I'd say women are generally sympathetic initially, then they either like the quirkiness, humour etc or ignore me. Men can be ok, but more problematic if they're not too bright and are/or 'macho'. Should add, I hate team sports and talking about cars bores me to tears. Most people don't know what AS is and I do dislike having to explain.....

I think Tony Attwood remarked that fewer AS girls were diagnosed possibly because NT females would 'look after' them, whereas AS boys were more obvious as 'rejected' by NT males because of differences. I don't know how true that is, it seems logical and maybe equates to adults too. A female NT view of that may be quite different.

I've been regarded as a hippy for the last 40 years, which I kind of am, but without the dippyness, crystals nonsense. It's worked out quite well - any abberations, odd behaviour, strange lines of thought/conversation etc has been put down to that - (for instance being a veggie - ha ha).

Mind you not everyone likes hippies......

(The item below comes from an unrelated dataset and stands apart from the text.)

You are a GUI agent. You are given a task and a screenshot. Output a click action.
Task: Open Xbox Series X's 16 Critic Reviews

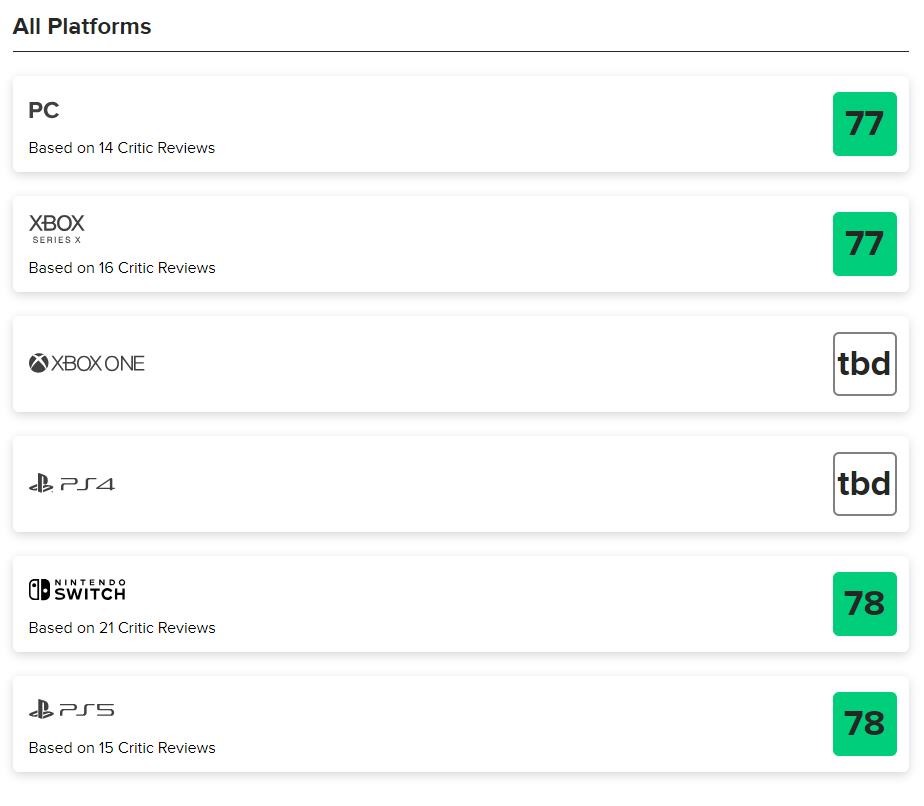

so keep quiet about it and adopt a disguise lol



TinfoilHat
Hummingbird
Hummingbird

User avatar

Joined: 16 Dec 2012
Age: 68
Gender: Male
Posts: 20

16 Jun 2013, 5:27 pm

..... or maybe you could be a goth/emo, take your pick

hahaha



minervx
Veteran
Veteran

User avatar

Joined: 13 Apr 2011
Age: 33
Gender: Male
Posts: 1,155
Location: United States

17 Jun 2013, 1:21 am

I don't tell people about my history with AS. Not because it's a giant secret or grand conspiracy. But simply because there is no reason to and there are better things to talk about.



Sheerboredom
Toucan
Toucan

User avatar

Joined: 9 Feb 2013
Age: 29
Gender: Male
Posts: 256
Location: Flint

17 Jun 2013, 1:44 am

I would keep it a secret. Never know how ignorant some people are and sometimes people might treat you different.


_________________
AQ:19
Your Aspie score: 87 of 200
Your neurotypical (non-autistic) score: 131 of 200
You are very likely neurotypical
INTJ


alwaystomorrow
Snowy Owl
Snowy Owl

User avatar

Joined: 3 Jun 2013
Gender: Female
Posts: 133
Location: Midgard

17 Jun 2013, 2:21 am

BirdInFlight wrote:
Since I'm newly dealing with the possibility I think this is a good compromise right now. Down the line, particularly if I go ahead and get an official diagnosis, I might decide something different. But for now, I think I'm ready to be more open about a specific issue if and when one comes up. I've felt I had to hide my discomfort and issues so much that it's too exhausting and will be a relief just to admit "Something about me is that I have a bit of trouble with [this particular thing]". I think for me that will be enough disclosure for now.
*nods* That is exactly what I have been doing since I started opening up to the possibility that I might be at the diagnosable end of the spectrum. Not only do I find it easier to tell others "I'll be fine, I just need a minute" now, and they usually accept it; I also find it much easier to be lenient on myself -- no more "what are you doing, self, you wanted to come, now don't spend an hour in a corner all by yourself, what is WRONG with you?!", which ... doesn't quite work wonders, but it does help a great deal.